Desperate to the Max (Max Starr, #3)

Witt didn’t make a sound. She simply had to look at him in that utter quiet. The silence compelled her. His face bore an unearthly stillness, his eyes a deepness that mirrored his pain. If she said one more word, she was sure he’d shatter, broken, irreparable. She’d never be able to pick up all the pieces. Knowing she was the cause was almost more than she could bear.

As quickly as it had come, the look was gone, masked, buried once more, though remnants of it leaked into his voice as he spoke. “I’ve always known loving you would be like this. Like a ten-inch serrated blade shoved up beneath my sternum.” He jabbed a fist into his chest. “You don’t even mean to do it. And you’re so sorry about it. I can see that all over you. That’s the worst. Knowing how fucking sorry you are. Because I’ll have to keep on forgiving you. Over and over. Every time you do it.” He closed his eyes, his nostrils flared, his lips flattened, the expression rolling down his features like a wave.

Watching, she wanted to die, wanted to hold him, wanted to tell him she was sorry. It was beyond her to acknowledge those desires aloud, or to even face the love word that he’d used. “You’ve only known me two months.”

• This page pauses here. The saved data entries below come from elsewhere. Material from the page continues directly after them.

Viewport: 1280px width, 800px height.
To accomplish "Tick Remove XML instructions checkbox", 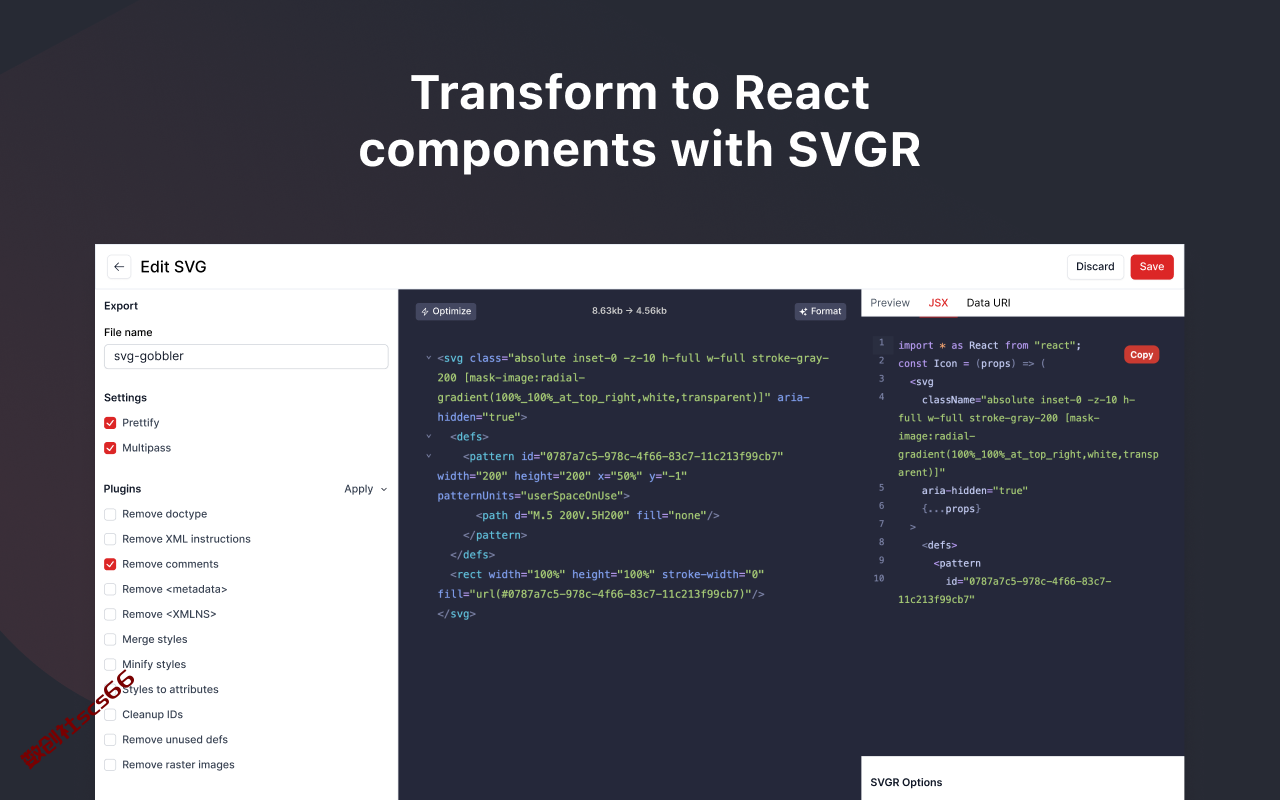I will tap(110, 539).
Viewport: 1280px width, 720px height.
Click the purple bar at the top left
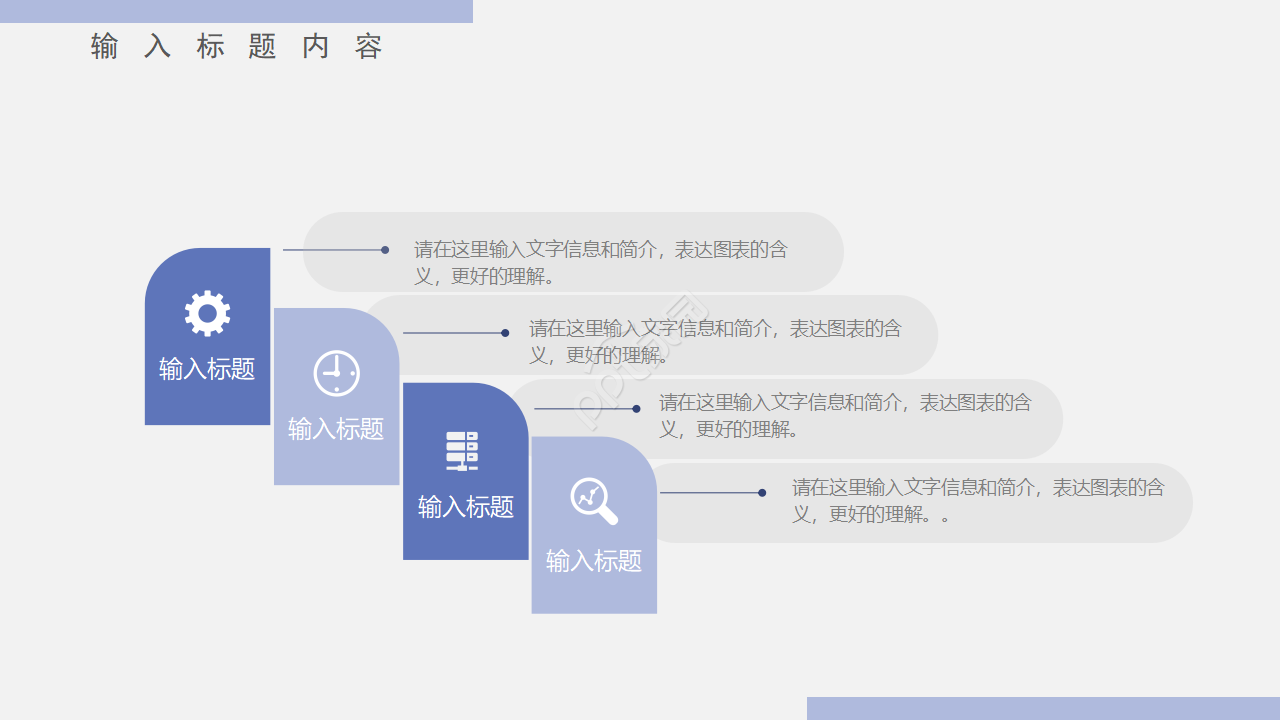point(236,10)
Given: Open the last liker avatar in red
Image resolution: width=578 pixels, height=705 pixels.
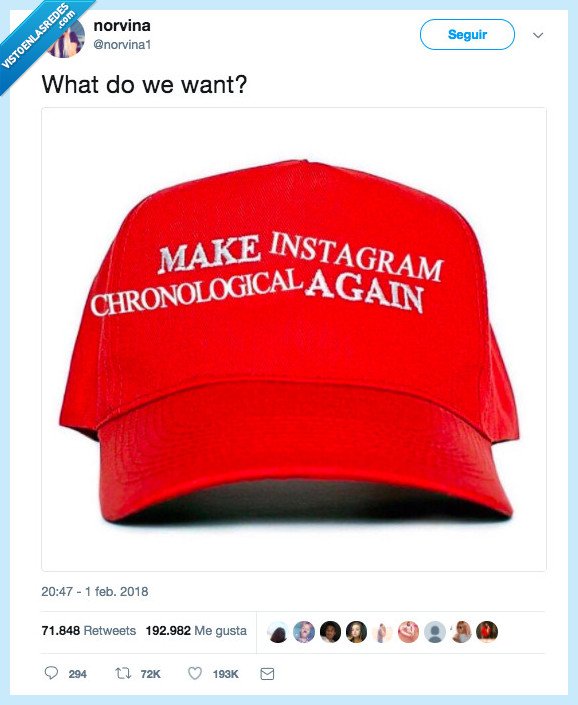Looking at the screenshot, I should pos(487,632).
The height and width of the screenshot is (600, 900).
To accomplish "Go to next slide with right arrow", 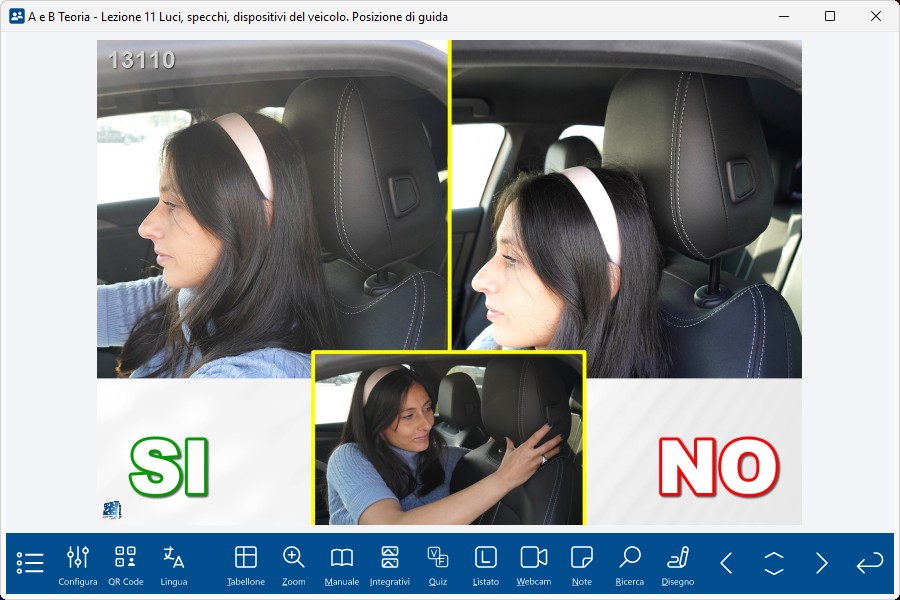I will point(822,563).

When he looked at her, his eyes were the flat gray of the ocean on a cloudy day. The emotion was no longer in the soft tone of his voice or the lines of his face. It lived only in the words themselves, the sharp, harsh breath through his nose. “It feels like forever.”

He punctuated with another tense silence. She couldn’t meet his gaze.

Witt’s bones cracked as he rose.

She wouldn’t, couldn’t, didn’t even want to tell him it was Cameron she’d screamed at, Cameron she’d told to get out.

Because Witt had to go. Words she could never take back might come out of her mouth if she let him stay. She was the one who didn’t want to hear them.

“Where’s my cell phone?” he asked, quiet, emotionless.

“My purse.”

She heard him rummage, then his footsteps across the bare floor. She felt him hunker down beside her, and he held out the phone. “My number’s in memory. Call it when you’re ready.” Again, the cracking of his knees, like the breaking of her heart, then that same flat voice. “If you’re ever ready.”

His boots on the stairs, the closing of the door, sounds of finality.

He was gone.

It was a good thing. She shouldn’t have fucked him the other night, shouldn’t have let him touch her last night. Sex between them complicated the whole situation. She was bad news. She’d ruin him. She’d be the death of him. She was his worst nightmare.

You’ll have to face your shit some day, Max. You should have done it when he gave you his worst.

She hugged the toilet and drowned out Cameron’s voice with the sound of her retching.



*



Max stood in a large, snow-laden clearing, and she was herself.

The snow was pristine, unmarked by footprints either human or animal. She didn’t how she’d gotten there; perhaps she’d been there since the snow began falling. It came lightly now, dusting the evergreens surrounding the meadow, dusting her eyelashes, her cheeks.

She wore a long, cream-colored dress, one Cameron had bought on their overdue honeymoon in Greece. Her feet bare, she did not feel the cold.

In fact, she was warm with anticipation.

In the distance, at the edge of the clearing, a figure left the safety of the trees. A man. Dressed in a black and red plaid shirt. Jeans. Boots.

Witt.

He left a single set of boot tracks marring the virgin snow.

Her heart beat faster with each new step he took. Then he stood in front of her. Large and solid, comforting.

He looked down at her with sky blue eyes. Snow flakes sparkled in his hair. He smelled like peppermints. The flannel of his shirt looked warm and soft and invited her fingers. She waited for him. For his signal.

“Kiss me, Max.”

Oh God yes. She would. Gladly. She rose on tiptoes, but the snow seemed to suck her down. Sinking deeper, she could not even reach out to him. In the cold, her lips froze in place.

“Won’t do it?”

No, she wanted to cry out. Not won’t, but can’t. I can’t. I really can’t. Help me.

His eyes turned ice blue. “Won’t.”

He pivoted and began the trek back to the surrounding forest. He didn’t even look over his shoulder as he disappeared amongst the spruce and pine.

The once unsullied snow was now polluted with several pairs of tracks, not only his, and they all led away from her.

In the pre-dawn, she heard Cameron’s voice. “He opened his wound for you, and you let him bleed.”

She wrapped her arms around herself, pulled her knees to her chest. “I didn’t ask him to tell me.”

“You never do.”

“And I didn’t mean to hurt him.”

“Do you even see how hard and cruel you are when you’re terrified?”

She prayed the conversation would end if she didn’t answer. Cameron, though, couldn’t resist getting a last shot at her. “The dream’s a prophecy, Max. Either you deal with your stuff or everyone you ever loved will walk away from you.”

“Including you?”

He didn’t answer.

Max wondered if he would have left her if he hadn’t died first.